Fig. 6: IL-17-induced copper uptake contributes to chemoresistance in human colon cancer.

a Immunostaining for STEAP4 expression in human normal colon and tumor colon tissue. Representative staining is shown. Scale bar, 200 µm. n = 117 biologically independent tissues from different patients. ***P = 0.0007 by two-tailed Student’s t test. b, c STEAP4, IL-17 and cleaved Caspase 3 (cCasp3) were stained on consecutive sections of the same case. Staining intensity of IL-17 and cCasp3 was plotted as a function of STEAP4 intensity. Linear regression was performed to derive the trend line, r and P value. Dotted curve indicates 90% confidence interval. Scale bar, 200 µm. n = 117 biologically independent tissues from different patients. d Analysis of XIAP shift on tissue lysates from paired normal (N), tumor (T) and metastatic tissue (M) of the same colon cancer cases. e IL-17-induced copper uptake measured by fluorescence probe in colon cancer organoids. n = 5 biologically independent cells. **P = 0.0015 by unpaired two-tailed t test.
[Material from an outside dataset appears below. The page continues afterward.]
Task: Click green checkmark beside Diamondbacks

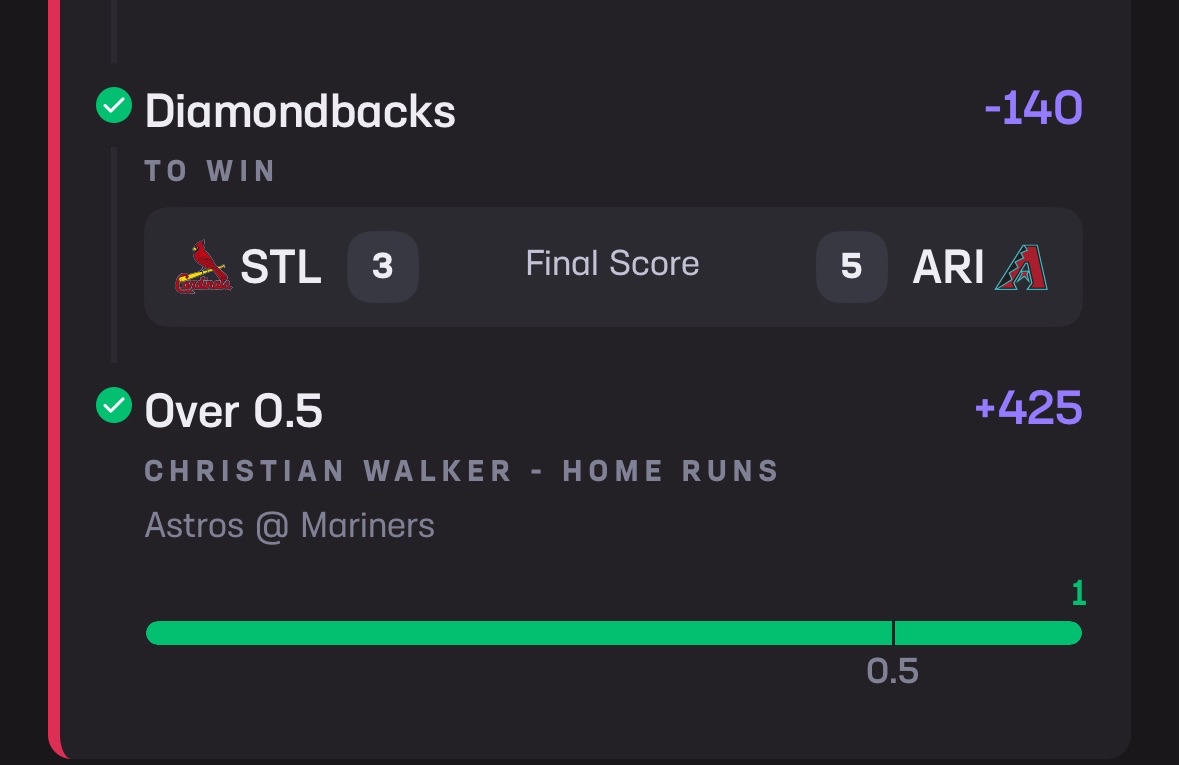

Scale bar, 100 µm. f, g Copper and XIAP are required for sustaining IL-17-induced NF-κB activation (f) and suppression of 5-FU-induced caspase-3 cleavage (g). h In-gel SOD1 activity assay on human colon cancer organoids. All data were presented as mean ± SEM. Experiments in (a−c) were performed once over 117 cases (tissue microarray). Other data represent three independent experiments with similar results.